◆ Text segment
╔══
We deny the protest.

The BIA Phoenix area office, in accordance with the Buy Indian Act, 25 U.S.C. Sec. 47 (1988), issued the IFB as a total "Buy Indian" set-aside, under which only Indian economic enterprises were eligible for award. An Indian economic enterprise is defined in the solicitation and applicable BIA guidelines as:

"[A]ny business entity . . . which: (1) is at least 51 percent owned by one or more Indian(s) or (an) Indian Tribe(s); (2) one or more of those owners must be involved in daily business management of the economic enterprise; and (3) the majority of the earnings must accrue to such Indian person(s)."

Two bids were received in response to the IFB. HCC, a joint venture between Calvin Corporation and Hunter Contracting Company, submitted the low bid. The president and sole shareholder of Calvin is a Navajo Indian. Calvin owns a 51 percent interest in HCC. No Indians own any interest in Hunter. On August 20, 1991, Blaze, the other bidder, protested to the contracting officer that HCC was not a legitimate Indian-owned enterprise. After the contracting officer denied the protest and awarded the contract to HCC, Blaze filed this protest with our Office.

Blaze contends that the BIA Phoenix office's determination that HCC is a valid "Buy Indian" concern is arbitrary and unreasonable, particularly given that the BIA Albuquerque office had reached a contrary finding during the same time period, a finding that our Office found reasonable in Calvin Corp., B-245768, Jan. 22, 1992, 92-1 CPD Para. 98. Blaze argues that the Phoenix office insufficiently addressed the concerns noted by the Albuquerque office and discussed in our decision. In particular, Blaze contends that HCC fails to meet the eligibility requirements because an Indian owner is not involved in the daily business management of the enterprise and might not accrue the majority of the profits of the joint venture.

The Buy Indian Act, 25 U.S.C. Sec. 47, provides that: "So far as may be practicable Indian labor shall be employed, and purchases of the products . . . of Indian industry may be made in open market in the discretion of the Secretary of the Interior." The Secretary of the Interior, acting through the BIA Commissioner, has broad discretion and authority to implement this statute, particularly in defining the criteria a firm must meet to qualify as an Indian enterprise and determining the quantum of evidence required to establish compliance with the established criteria. White Buffalo Constr. Inc., 67 Comp.Gen. 206 (1988), 88-1 CPD Para. 61; Northwest Piping, Inc., B-232644, Jan. 23, 1989, 89-1 CPD Para. 53. Accordingly, we will disturb such decisions only where they are shown to be arbitrary, unreasonable, or in violation of law or regulation. Id. A decision is not arbitrary or unreasonable merely because two BIA area offices differ as to the eligibility of the same Indian-owned firm on different procurements. Calvin Corp., supra. Each federal procurement stands on its own; the BIA's determination as to "Buy Indian" eligibility may be different under the particular circumstances of a different procurement. Id. From our review, the record indicates that the Phoenix BIA determination was reasonable, notwithstanding the recent contrary decision by the Albuquerque BIA.
╚══
◆ Material supplied
╔══
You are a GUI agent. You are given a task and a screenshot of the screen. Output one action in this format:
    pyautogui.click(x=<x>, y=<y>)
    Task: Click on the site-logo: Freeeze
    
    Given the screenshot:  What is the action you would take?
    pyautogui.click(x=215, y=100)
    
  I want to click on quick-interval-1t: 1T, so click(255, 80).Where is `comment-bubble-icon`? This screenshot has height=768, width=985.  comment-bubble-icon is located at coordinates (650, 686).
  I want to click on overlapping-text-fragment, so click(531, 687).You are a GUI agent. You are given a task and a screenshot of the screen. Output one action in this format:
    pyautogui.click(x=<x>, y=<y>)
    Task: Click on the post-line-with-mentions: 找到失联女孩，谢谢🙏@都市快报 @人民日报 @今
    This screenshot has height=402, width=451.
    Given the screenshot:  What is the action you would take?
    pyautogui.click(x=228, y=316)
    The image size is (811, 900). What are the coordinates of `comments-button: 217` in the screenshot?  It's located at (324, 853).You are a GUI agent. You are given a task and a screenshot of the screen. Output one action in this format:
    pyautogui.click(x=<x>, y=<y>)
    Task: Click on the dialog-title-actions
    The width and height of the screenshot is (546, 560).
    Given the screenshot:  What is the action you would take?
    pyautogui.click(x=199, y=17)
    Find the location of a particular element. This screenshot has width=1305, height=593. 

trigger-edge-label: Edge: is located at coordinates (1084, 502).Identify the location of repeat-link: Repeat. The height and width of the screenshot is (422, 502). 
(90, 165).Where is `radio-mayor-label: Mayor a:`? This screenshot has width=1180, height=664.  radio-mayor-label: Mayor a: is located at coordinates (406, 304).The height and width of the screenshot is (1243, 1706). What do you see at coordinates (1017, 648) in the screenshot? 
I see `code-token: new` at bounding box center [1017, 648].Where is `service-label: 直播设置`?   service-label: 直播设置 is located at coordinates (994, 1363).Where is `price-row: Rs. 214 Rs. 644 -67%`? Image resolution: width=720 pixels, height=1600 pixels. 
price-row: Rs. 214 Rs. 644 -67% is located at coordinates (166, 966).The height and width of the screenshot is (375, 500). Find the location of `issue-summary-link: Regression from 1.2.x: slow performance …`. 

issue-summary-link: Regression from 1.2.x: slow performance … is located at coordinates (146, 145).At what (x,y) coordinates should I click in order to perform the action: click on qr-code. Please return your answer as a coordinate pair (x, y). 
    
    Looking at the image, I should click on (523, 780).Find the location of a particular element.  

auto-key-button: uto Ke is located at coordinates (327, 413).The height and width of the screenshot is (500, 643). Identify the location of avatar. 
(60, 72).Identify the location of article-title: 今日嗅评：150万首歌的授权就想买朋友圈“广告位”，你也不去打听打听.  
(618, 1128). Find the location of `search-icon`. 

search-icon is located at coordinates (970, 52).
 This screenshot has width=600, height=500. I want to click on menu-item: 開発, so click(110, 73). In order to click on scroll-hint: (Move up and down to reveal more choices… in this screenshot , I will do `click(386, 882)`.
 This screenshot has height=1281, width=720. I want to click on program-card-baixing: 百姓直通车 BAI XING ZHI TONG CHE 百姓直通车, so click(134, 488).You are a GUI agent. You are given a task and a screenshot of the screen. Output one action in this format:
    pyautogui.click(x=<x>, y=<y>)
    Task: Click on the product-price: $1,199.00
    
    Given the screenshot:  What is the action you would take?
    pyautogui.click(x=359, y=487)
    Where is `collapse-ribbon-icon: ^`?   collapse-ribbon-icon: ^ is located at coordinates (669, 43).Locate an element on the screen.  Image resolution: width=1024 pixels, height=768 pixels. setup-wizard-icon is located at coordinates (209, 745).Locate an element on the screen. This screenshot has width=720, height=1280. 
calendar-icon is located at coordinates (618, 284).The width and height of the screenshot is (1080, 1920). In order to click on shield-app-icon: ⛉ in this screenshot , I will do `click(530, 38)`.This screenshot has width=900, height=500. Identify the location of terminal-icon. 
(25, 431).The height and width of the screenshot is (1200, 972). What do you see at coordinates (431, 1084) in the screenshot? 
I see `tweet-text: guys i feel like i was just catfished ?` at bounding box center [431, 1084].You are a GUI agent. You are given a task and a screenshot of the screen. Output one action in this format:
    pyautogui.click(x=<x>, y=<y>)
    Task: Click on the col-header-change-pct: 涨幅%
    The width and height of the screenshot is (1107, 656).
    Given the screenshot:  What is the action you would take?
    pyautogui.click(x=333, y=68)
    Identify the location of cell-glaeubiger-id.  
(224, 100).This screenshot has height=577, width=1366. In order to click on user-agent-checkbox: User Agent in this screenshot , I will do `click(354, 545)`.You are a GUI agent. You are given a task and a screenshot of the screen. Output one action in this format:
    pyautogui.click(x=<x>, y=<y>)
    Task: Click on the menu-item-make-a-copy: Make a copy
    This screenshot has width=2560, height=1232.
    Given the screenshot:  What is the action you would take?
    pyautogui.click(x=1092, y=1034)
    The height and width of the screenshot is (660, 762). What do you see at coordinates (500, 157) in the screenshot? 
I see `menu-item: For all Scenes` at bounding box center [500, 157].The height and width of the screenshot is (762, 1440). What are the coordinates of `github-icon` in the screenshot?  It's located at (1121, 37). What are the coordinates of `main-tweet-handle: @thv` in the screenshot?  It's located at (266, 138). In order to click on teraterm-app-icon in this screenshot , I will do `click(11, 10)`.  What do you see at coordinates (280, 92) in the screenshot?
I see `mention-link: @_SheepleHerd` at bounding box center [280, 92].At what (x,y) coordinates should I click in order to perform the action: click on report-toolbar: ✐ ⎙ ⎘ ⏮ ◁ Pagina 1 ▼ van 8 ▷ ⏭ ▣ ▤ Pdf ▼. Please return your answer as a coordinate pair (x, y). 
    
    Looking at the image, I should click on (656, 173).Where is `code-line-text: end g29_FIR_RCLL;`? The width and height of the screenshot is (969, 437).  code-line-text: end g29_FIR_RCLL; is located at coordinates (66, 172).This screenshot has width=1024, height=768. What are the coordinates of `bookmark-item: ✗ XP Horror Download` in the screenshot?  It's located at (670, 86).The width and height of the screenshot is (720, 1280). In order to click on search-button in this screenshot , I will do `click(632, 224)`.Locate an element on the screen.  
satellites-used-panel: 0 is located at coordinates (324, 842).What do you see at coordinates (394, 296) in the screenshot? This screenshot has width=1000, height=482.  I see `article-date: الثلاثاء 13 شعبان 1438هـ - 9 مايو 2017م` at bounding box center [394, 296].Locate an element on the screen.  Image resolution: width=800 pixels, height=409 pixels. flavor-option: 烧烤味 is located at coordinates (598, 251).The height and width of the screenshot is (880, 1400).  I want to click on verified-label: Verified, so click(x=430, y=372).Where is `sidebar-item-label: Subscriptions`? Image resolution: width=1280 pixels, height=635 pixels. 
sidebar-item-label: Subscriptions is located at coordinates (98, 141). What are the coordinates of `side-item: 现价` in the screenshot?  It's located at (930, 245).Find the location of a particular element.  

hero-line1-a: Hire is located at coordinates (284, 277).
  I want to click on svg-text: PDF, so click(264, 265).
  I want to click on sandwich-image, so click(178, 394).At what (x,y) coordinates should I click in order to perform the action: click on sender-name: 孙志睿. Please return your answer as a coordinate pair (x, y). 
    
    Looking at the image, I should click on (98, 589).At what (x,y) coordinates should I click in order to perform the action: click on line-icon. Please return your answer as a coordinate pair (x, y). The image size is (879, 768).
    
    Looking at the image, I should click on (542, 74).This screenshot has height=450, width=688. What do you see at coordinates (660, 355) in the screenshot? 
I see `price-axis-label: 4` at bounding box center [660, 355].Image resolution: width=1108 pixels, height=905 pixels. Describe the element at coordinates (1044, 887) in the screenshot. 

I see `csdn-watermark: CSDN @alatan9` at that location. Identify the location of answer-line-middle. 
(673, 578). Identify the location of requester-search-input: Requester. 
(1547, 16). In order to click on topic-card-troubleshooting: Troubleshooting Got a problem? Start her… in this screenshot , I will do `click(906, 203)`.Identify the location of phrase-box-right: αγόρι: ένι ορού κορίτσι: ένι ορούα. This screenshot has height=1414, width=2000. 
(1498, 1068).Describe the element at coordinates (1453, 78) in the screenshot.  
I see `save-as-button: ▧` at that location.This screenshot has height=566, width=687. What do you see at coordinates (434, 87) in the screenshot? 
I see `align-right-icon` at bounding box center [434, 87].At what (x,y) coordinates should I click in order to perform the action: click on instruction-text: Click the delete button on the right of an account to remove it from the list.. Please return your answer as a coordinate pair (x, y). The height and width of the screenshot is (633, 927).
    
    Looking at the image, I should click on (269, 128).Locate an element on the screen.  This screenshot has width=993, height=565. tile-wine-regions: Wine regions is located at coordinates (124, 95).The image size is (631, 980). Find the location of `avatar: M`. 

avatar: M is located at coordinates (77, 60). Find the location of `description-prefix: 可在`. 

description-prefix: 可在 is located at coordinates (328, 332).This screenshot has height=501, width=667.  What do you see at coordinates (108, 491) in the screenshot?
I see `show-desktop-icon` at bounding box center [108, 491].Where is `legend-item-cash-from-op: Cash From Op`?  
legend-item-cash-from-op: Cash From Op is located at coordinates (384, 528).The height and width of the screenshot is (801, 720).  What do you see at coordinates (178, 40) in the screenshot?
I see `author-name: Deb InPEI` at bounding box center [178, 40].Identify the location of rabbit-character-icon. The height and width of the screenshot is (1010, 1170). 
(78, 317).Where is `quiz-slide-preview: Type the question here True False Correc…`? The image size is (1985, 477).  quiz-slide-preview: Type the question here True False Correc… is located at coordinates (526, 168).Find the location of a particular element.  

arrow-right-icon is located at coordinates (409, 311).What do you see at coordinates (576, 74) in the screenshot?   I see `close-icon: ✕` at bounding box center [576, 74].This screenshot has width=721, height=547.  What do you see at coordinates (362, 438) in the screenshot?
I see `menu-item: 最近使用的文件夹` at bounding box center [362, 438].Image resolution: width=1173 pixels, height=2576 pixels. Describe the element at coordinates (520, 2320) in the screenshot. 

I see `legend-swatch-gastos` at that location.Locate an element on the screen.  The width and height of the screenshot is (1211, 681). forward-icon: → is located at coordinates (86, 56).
╚══
◆ Check your understanding
- a) Decide whether each statement agrees with the bid protest decision above: (i) Calvin Corporation holds a 51 percent interest in HCC; (ii) Indians own part of Hunter Contracting Company; (iii) a disagreement between two BIA area offices over the same Indian-owned firm's eligibility on different procurements makes a decision arbitrary by that fact alone. For each, answer yes or no and quote the words of the decision that settle it.
- b) Rewrite the passage of the bid protest decision from "Blaze contends that the" up to and including "the joint venture.", substituting "day-to-day management" for "daily business management".

◆ Responses for each task
- a)
(i) Yes: "Calvin owns a 51 percent interest in HCC."
(ii) No: "No Indians own any interest in Hunter."
(iii) No: "A decision is not arbitrary or unreasonable merely because two BIA area offices differ as to the eligibility of the same Indian-owned firm on different procurements."

- b)
Blaze contends that the BIA Phoenix office's determination that HCC is a valid "Buy Indian" concern is arbitrary and unreasonable, particularly given that the BIA Albuquerque office had reached a contrary finding during the same time period, a finding that our Office found reasonable in Calvin Corp., B-245768, Jan. 22, 1992, 92-1 CPD Para. 98. Blaze argues that the Phoenix office insufficiently addressed the concerns noted by the Albuquerque office and discussed in our decision. In particular, Blaze contends that HCC fails to meet the eligibility requirements because an Indian owner is not involved in the day-to-day management of the enterprise and might not accrue the majority of the profits of the joint venture.